French Magazine's Prophet Mohammed Cartoons Draw Legal Complaint (Report)
A Syrian organization is going after satire magazine "Charlie Hebdo" as France temporarily closes some embassies in Muslim countries.
A French satire magazine that published cartoons of the Prophet Mohammed drew anger from Muslims earlier this week, and now it is facing possible legal fallout.
A Syrian organization has filed a legal complaint against the magazine, Charlie Hebdo, accusing it of inciting hatred, the BBC reported. Further details of the complaint weren't immediately clear. The report said prosecutors will evaluate if action should be taken against the magazine.
France is bracing for possible Friday protests and has announced the temporary closure of some embassies in select Muslim countries. Protests in Muslim countries often take place after the traditional Friday prayers.
The editor of the satire magazine, which was at he center of another controversy last year when it published an issue that it marketed as being "guest-edited" by the Prophet Mohammed, had said the cartoons would "shock those who will want to be shocked." Last year's issue led to an attack with firebombs on the offices of Charlie Hebdo in Paris.

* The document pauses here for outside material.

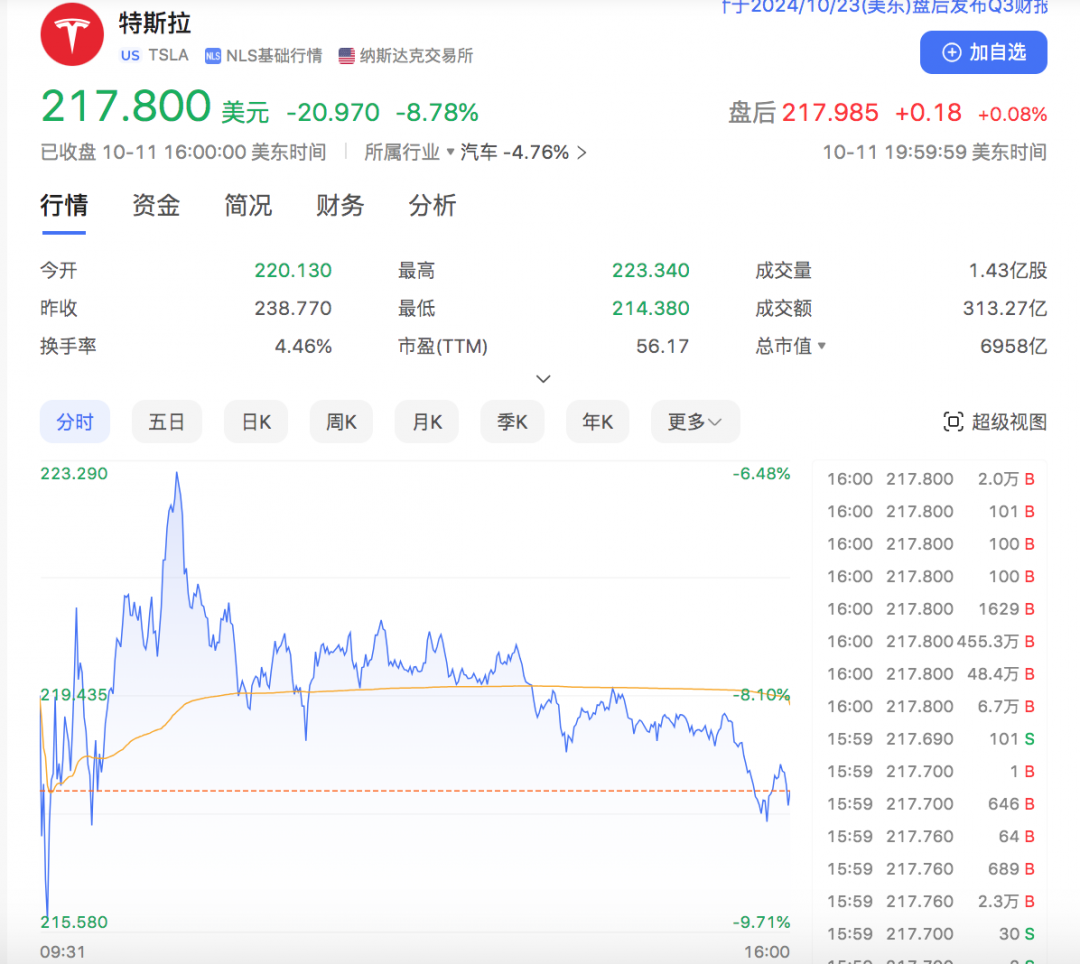
Task: Switch chart to 月K monthly view
Action: pos(427,422)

The French cartoons don't only depict the Prophet Mohammed in some juicy situations. They are also a spoof on Intouchables, the hit movie that is France's candidate for the Oscar for best foreign language film. The film is a cross-culture comedy about a rich white man in a wheelchair and his ex-con black caretaker.
The Charlie Hebdo cartoons include a picture of Mohammed in a wheelchair with a rabbi under the headline "Intouchables 2," with Mohammed and the rabbi saying "You mustn't laugh."